かみきりばさみ

 閉じたまぶたは自然には開かず、半ば途切れそうになる意志をもってようやくこじ開けた。無理に眠りから呼び戻された体は固くこわばり、呼吸のしかたさえ一時見失いそうになる。引き絞るような心臓の脈動が、今は息苦しい。
 だがそれも、天井の一点を見据えてゆるゆるとした呼吸を繰り返すに従い穏やかになっていく。それに合わせ、軽く握った拳を親指から順に一本ずつ開いていった。眠っている間に「飛んで」いた感覚が徐々に戻ってくるのが分かる。接続の異常に混乱をきたす神経群をなだめすかし、これが自分の体なのだと自覚させる作業。
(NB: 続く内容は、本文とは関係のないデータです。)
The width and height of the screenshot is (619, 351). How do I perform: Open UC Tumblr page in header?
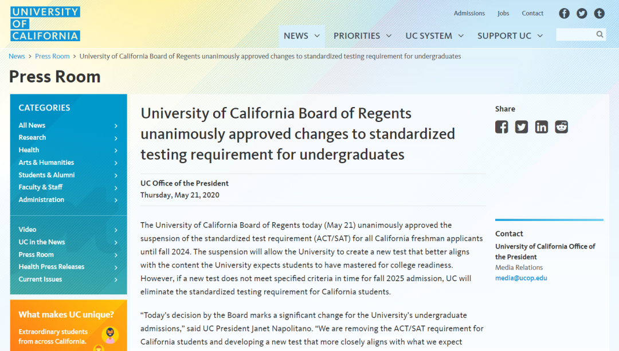[599, 13]
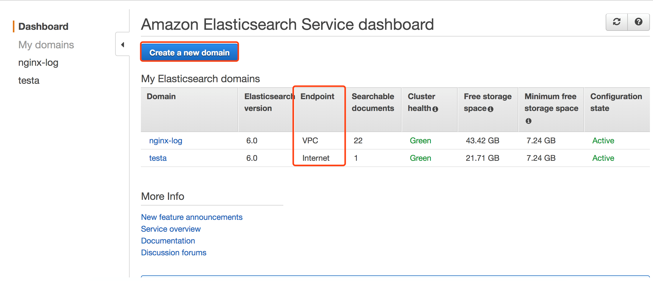Screen dimensions: 653x281
Task: Click the refresh icon button
Action: [x=616, y=22]
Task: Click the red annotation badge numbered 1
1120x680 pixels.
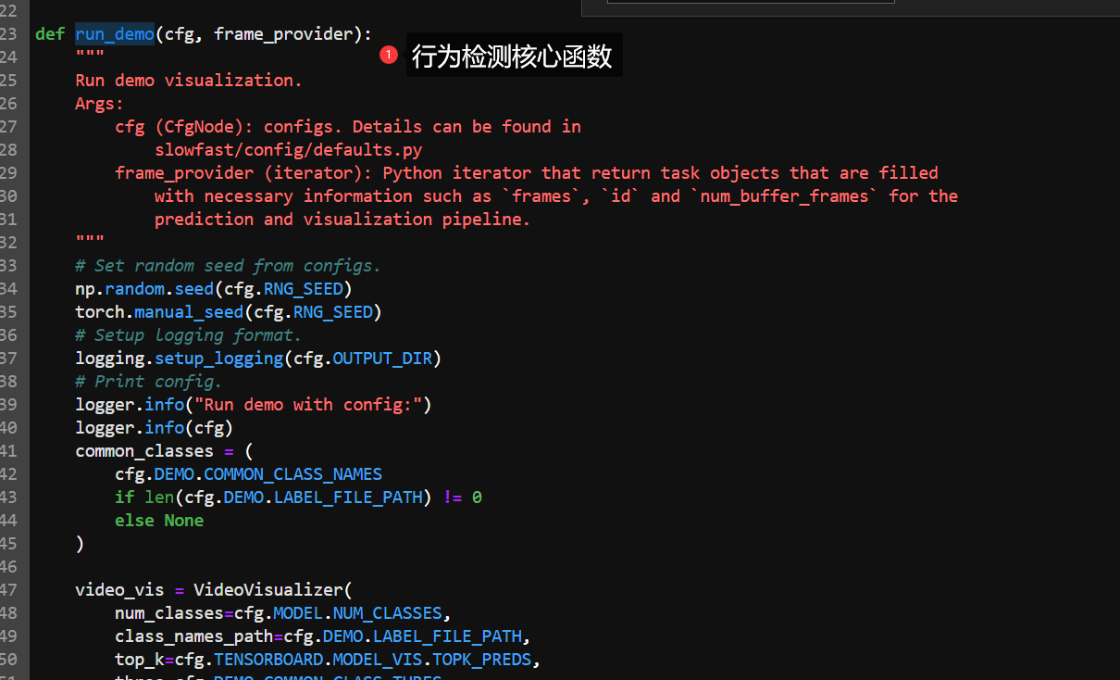Action: pyautogui.click(x=389, y=55)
 いまだ神経と体の間に残るズレを解消していくには、こうして徐々に慣らしていくしか方法がない。思い描いたよりも素早く、そして滑らかに動く体は違和感の固まりで、全てを拭い去るにはもう少し時間が掛かるだろうとの話だった。
 もがくように身を起こすと、たちまちのしかかる疲労感とのどの渇きが襲ってきた。だるさの取れない目はいまだ眠りを欲していたが、何よりもまずこのどうしようもない渇きを癒したい。重い体を引きずるようにして立ち上がり、部屋の外へ逃れ出た。